*** Records Section Begins ***

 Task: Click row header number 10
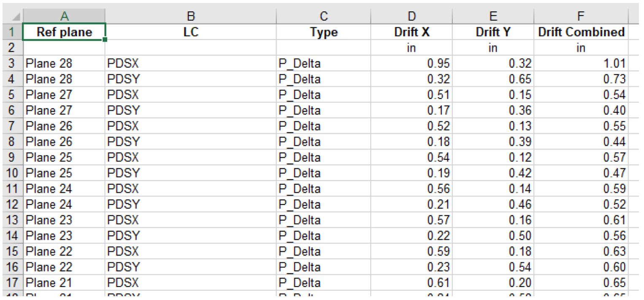coord(12,173)
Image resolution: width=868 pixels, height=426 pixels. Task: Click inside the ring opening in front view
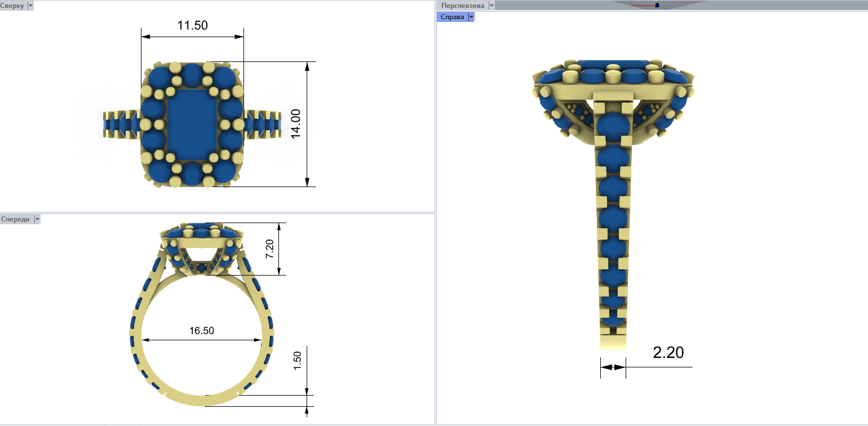pyautogui.click(x=201, y=355)

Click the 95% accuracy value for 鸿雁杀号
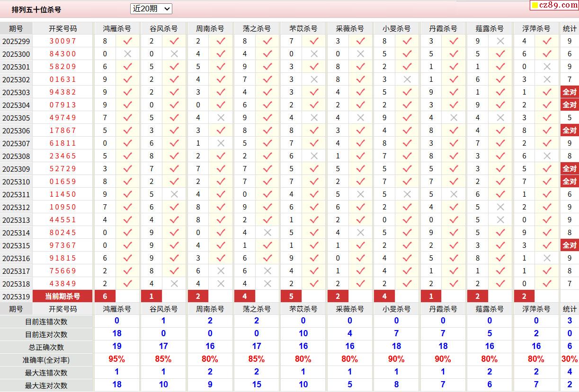click(x=116, y=359)
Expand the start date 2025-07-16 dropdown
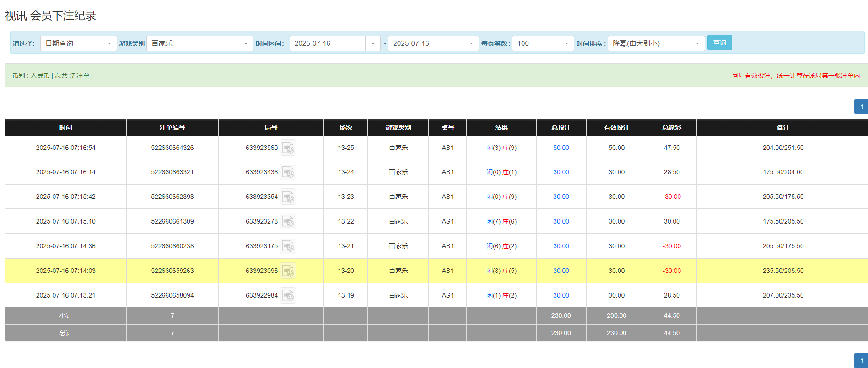This screenshot has height=368, width=868. coord(372,43)
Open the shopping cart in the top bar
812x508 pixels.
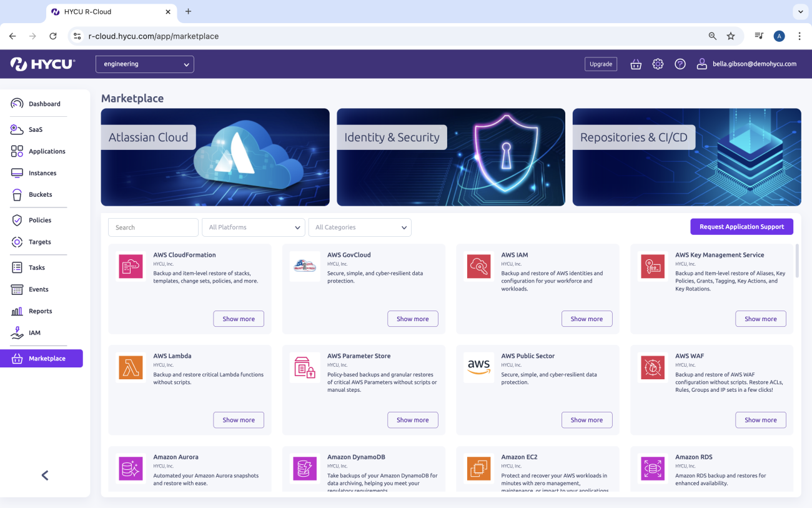(635, 64)
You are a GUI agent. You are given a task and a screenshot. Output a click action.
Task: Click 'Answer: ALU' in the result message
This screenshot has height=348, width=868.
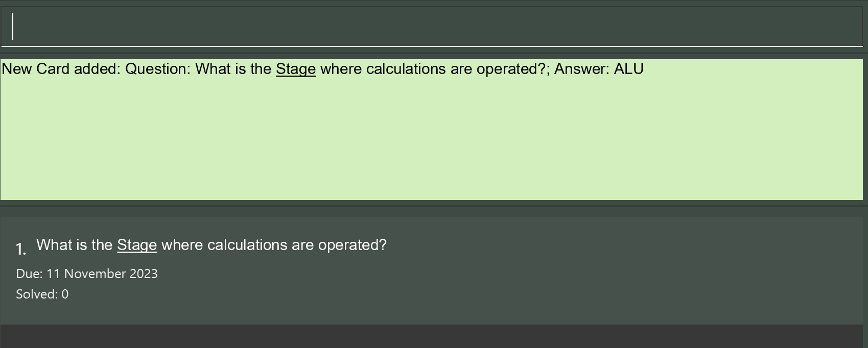click(599, 69)
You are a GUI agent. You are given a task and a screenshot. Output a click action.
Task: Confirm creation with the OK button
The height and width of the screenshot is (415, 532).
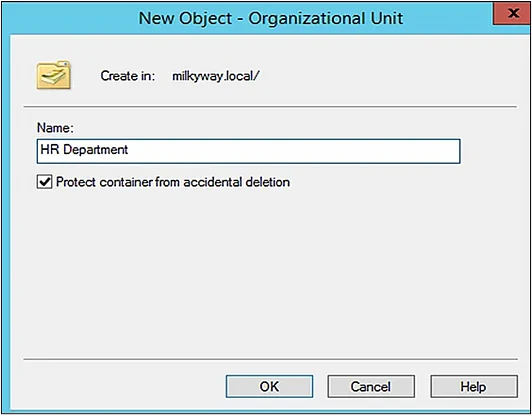click(269, 386)
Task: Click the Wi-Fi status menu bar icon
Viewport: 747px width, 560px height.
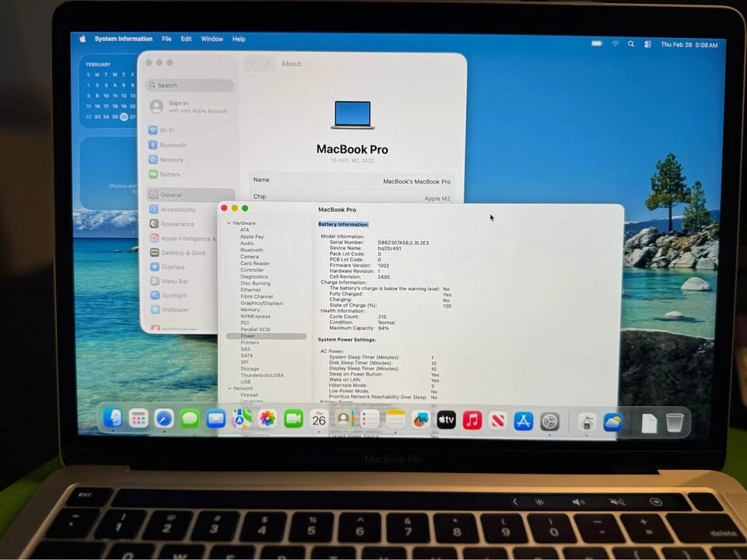Action: point(615,44)
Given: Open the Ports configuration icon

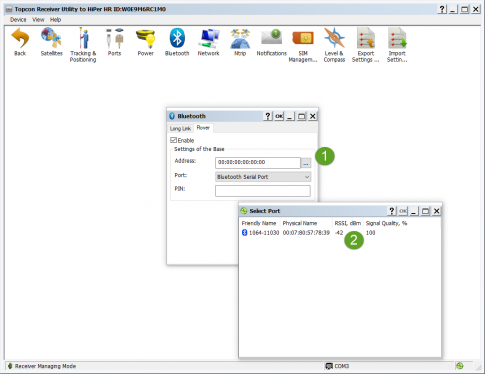Looking at the screenshot, I should pos(114,42).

*** Records Section Ends ***

• [What you need to do] Return word for word the line bearing "Viewport: 747px width, 560px height." and every later line of the entries, but none of the pictures.

• [Solution for this problem]
Viewport: 747px width, 560px height.
Action: point(615,44)
Given: Open the Ports configuration icon

Looking at the screenshot, I should pos(114,42).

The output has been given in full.